Verilen Alıntı:
+++
AKP’nin demokratik yollardan devrilmesi için kurulacak olan ittifakta bence en önemli sorumluluk CHP’nindir. CHP bunu taşımak durumundadır. CHP’nin Türkiye’nin ikinci büyük parti konumunda olması, bunu zorunlu kılıyor.  
 
Seçimler resmen 2023’te ama öyle gözüküyor ki daha önceki bir tarihte Cumhurbaşkanlığı seçimleri olacak. Bu seçimle birlikte milletvekili seçimleri de yapılacak. Bence şu anda tartışılması gereken en önemli konuda ittifakların nasıl şekilleneceği, nasıl yapılacağı üzerine olmalı. 
Bana göre; Türkiye siyasetinin en önemli konularından bir tanesi budur. Öyle gözüküyor ki, burada sergilenecek siyaset mühendisliği başarısı, AKP’nin demokratik yollardan devrilmesini beraberinde getirecektir. AKP’nin demokratik yollardan devrilmesi için kurulacak olan ittifakta bence en önemli sorumluluk CHP’nindir. CHP bunu taşımak durumundadır. CHP’nin Türkiye’nin ikinci büyük parti konumunda olması, bunu zorunlu kılıyor.  CHP’nin yapması gereken şey AKP’yi demokratik yollardan devirecek en geniş siyasi ittifakı kurmasıdır.
 
 Mevcut şartlarda bu mümkün müdür?
+++
Sağlanan Veriler:

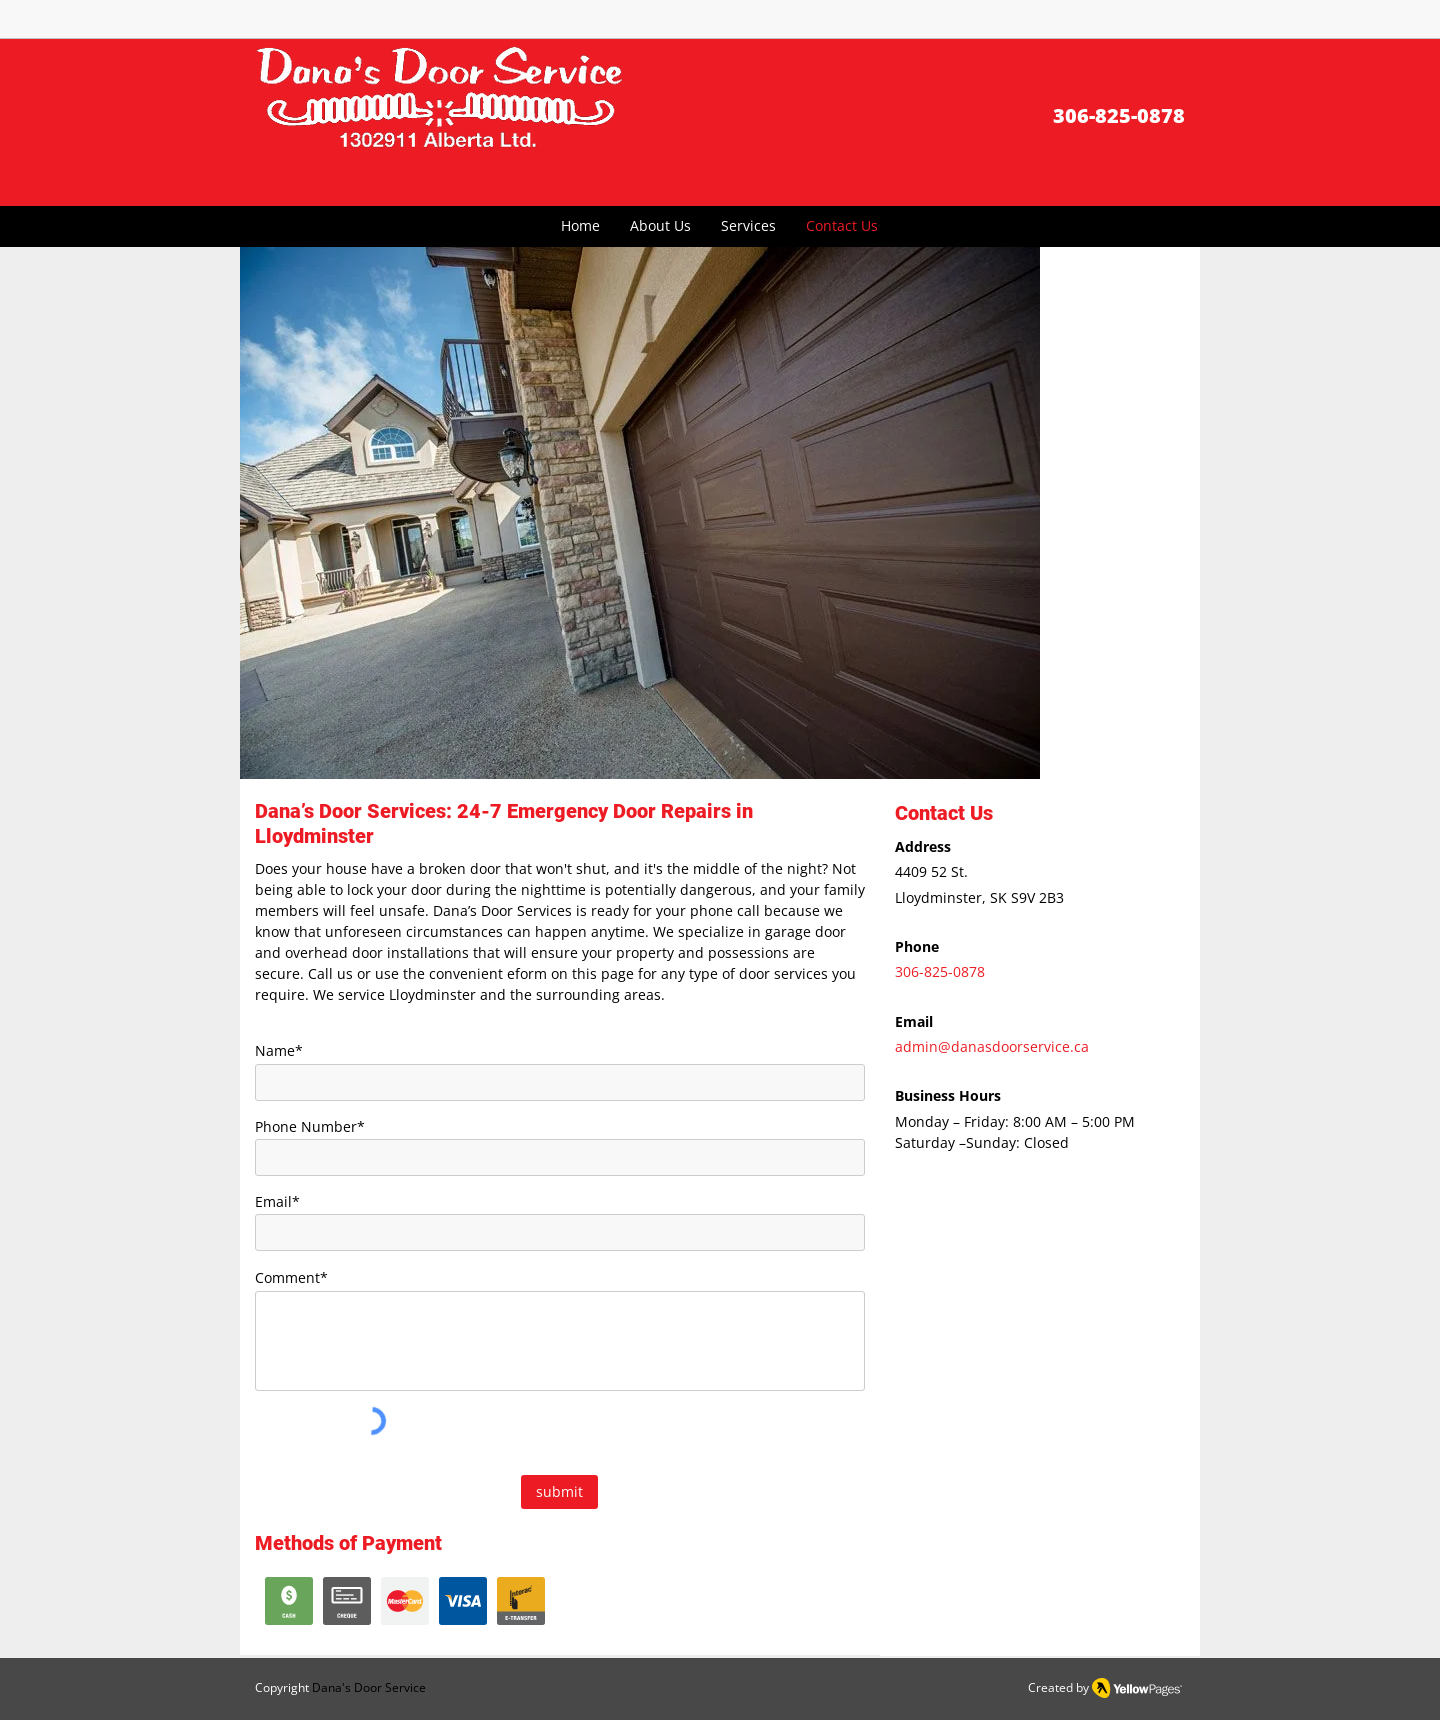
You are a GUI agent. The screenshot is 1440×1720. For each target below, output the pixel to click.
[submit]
+++
Verilen alıntının "Bana göre; Türkiye" sözlerinden "bu mümkün müdür?" sözlerine kadar (bu sözler dahil) olan kısmını, "siyaset mühendisliği" ifadesini "siyasi strateji" olarak değiştirerek yeniden yazın.

Bana göre; Türkiye siyasetinin en önemli konularından bir tanesi budur. Öyle gözüküyor ki, burada sergilenecek siyasi strateji başarısı, AKP’nin demokratik yollardan devrilmesini beraberinde getirecektir. AKP’nin demokratik yollardan devrilmesi için kurulacak olan ittifakta bence en önemli sorumluluk CHP’nindir. CHP bunu taşımak durumundadır. CHP’nin Türkiye’nin ikinci büyük parti konumunda olması, bunu zorunlu kılıyor.  CHP’nin yapması gereken şey AKP’yi demokratik yollardan devirecek en geniş siyasi ittifakı kurmasıdır.
 
 Mevcut şartlarda bu mümkün müdür?